Boost your workout with a few leg-shaping moves
Get a leg in on summer fashion by toning up your calves, butt and thighs in five moves you can take with you wherever you go.
This pilates move will tighten and tone your thighs while strengthening your core. To get started, lay down on a mat with your back flat on the floor and your arms lying at your side with your palms facing down. Your knees should be bent so your feet are flat on the floor. Lift one leg in the air and point your toes towards the ceiling. Move your leg in a circular motion -- making five small circles in one direction and then five more in the opposite direction. Repeat these steps with the other leg.

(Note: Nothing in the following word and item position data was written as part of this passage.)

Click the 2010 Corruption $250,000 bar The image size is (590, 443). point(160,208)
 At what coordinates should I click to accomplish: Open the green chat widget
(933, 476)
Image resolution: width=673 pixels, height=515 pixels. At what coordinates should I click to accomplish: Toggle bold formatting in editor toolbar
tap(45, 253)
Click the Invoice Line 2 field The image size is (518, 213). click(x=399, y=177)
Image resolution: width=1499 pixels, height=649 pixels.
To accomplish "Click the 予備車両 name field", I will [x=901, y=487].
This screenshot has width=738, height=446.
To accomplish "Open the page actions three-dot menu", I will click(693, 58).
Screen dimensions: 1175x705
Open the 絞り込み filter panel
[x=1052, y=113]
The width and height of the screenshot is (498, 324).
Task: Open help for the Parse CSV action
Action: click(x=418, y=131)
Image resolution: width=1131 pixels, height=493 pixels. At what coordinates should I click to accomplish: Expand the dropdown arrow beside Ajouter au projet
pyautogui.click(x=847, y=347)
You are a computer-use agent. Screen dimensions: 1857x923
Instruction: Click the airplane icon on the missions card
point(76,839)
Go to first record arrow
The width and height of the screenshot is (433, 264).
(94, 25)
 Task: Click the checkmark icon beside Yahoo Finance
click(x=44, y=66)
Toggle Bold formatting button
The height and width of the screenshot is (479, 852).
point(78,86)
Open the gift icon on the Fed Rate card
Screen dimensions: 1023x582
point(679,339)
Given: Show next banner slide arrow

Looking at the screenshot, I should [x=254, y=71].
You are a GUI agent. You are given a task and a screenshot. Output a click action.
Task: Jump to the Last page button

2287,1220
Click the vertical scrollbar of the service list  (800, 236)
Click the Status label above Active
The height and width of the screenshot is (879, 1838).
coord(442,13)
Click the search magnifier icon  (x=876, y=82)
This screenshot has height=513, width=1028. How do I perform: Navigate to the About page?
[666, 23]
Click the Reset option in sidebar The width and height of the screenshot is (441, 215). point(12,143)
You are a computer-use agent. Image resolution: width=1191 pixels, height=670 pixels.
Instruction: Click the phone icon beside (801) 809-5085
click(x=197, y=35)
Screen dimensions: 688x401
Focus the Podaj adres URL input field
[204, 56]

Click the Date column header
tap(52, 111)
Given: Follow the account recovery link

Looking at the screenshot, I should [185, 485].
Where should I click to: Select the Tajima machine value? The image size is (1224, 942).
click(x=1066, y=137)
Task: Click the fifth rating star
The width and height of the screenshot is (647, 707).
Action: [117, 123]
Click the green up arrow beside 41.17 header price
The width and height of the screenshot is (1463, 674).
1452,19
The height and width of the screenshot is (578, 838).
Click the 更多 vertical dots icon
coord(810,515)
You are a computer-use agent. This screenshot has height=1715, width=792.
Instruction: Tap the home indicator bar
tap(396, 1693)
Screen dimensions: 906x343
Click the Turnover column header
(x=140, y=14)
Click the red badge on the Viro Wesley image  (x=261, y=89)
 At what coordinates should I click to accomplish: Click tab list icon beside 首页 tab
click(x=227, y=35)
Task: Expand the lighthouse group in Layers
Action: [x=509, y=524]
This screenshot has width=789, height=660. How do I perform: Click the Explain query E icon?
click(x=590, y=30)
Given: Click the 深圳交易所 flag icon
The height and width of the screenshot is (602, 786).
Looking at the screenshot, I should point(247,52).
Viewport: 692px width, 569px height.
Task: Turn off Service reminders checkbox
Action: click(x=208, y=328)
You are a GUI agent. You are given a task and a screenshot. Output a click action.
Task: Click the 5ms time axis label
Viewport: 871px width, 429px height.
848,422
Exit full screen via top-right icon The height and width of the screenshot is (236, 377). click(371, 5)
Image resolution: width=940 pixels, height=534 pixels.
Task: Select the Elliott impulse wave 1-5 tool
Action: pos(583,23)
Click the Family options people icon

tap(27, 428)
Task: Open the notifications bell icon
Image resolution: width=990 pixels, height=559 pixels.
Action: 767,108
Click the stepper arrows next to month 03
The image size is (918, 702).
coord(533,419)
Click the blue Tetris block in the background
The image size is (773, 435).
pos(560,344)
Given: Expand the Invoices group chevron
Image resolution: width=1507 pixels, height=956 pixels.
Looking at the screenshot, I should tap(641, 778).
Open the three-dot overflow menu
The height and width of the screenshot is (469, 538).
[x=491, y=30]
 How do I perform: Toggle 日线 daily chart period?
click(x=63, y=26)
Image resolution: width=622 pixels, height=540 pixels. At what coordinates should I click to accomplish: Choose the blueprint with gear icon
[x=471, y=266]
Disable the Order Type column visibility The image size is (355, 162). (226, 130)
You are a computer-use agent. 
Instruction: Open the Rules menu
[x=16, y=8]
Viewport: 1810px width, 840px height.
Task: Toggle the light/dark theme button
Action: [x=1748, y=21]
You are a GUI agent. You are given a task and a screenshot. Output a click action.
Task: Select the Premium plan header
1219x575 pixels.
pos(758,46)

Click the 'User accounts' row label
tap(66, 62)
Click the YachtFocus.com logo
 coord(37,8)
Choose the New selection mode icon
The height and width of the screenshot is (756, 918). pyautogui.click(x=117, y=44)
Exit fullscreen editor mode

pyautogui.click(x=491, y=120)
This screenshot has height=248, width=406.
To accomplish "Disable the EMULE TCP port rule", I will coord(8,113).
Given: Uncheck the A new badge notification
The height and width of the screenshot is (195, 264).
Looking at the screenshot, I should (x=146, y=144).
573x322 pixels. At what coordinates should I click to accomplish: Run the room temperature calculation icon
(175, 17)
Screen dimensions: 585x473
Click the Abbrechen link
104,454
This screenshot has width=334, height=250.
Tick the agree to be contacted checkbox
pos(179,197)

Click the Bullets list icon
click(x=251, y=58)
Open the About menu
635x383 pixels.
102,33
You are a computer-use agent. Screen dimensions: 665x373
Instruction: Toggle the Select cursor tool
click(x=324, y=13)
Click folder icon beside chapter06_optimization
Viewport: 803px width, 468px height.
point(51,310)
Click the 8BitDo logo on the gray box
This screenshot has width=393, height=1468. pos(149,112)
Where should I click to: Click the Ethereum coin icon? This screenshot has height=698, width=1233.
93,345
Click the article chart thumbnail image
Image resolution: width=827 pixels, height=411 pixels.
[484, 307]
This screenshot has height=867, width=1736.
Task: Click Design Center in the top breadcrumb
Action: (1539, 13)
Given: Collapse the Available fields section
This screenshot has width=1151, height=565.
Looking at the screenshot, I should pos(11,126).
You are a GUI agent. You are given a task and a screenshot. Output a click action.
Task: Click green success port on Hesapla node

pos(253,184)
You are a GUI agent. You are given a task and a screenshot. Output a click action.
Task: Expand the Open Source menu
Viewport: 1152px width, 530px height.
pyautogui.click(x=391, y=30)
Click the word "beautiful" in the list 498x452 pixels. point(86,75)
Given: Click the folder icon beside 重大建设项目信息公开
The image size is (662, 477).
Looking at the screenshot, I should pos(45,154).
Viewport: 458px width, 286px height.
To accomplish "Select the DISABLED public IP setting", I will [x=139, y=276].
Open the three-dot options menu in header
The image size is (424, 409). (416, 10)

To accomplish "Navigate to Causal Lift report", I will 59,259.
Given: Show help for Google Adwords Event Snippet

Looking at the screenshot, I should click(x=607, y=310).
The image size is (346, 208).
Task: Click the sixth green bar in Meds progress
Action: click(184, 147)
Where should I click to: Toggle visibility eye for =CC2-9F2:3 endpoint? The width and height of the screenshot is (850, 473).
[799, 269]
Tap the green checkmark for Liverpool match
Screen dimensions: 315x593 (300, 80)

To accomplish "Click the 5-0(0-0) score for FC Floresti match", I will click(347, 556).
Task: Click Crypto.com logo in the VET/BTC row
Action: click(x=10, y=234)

The ultimate butt-busters -- lunges actually work to tone all of the major muscles of the lower body and help to improve balance. Do them at the gym or even at home while watching your favourite TV program. The key to an effective and injury-free lunge is keeping your front knee bent to a 90-degree angle. It should never go over your toes. Also, it is important to not let your back knee touch the floor. Increase the level of difficulty by making them walking lunges -- walking lunges uphill are even more difficult.
Keep your feet shoulder-width apart, your back straight and bend your knees as if you were sitting in a chair. Stand, repeat and prepare to have a tighter backside. Like the lunges, it’s important to keep your knees over your ankles -- they should never go over your toes. Increase the sheer toning power of this move by working in plyometric, or jump training. This can be done by jumping up from the squat position instead of standing -- an easy change for a more difficult workout.
Hip raises work your hamstrings, lower back, abdominal muscles and glutes. Start in the same position as the leg circles, except turn your palms up. Keeping them flat on the floor, bring your feet as close to your butt as possible. Begin the exercise by squeezing your glutes and raising your hips off the ground. Your body should form a straight line from your knees to your shoulders. Hold for five to 10 seconds, and lower your body back down. Repeat.
Walk or run
Walking and running are majorly effective ways to burn calories, and slimming down will certainly make you look like a lean and toned machine. A nice bonus: Walking and running also work your butt and leg muscles. Make sure you make it hard enough on yourself. Find a hilly route. Increase your speed. You shouldn’t feel ill, but you should feel slightly winded and your heart rate should go up. Like any workout, they are typically easy or effective, but they are rarely both.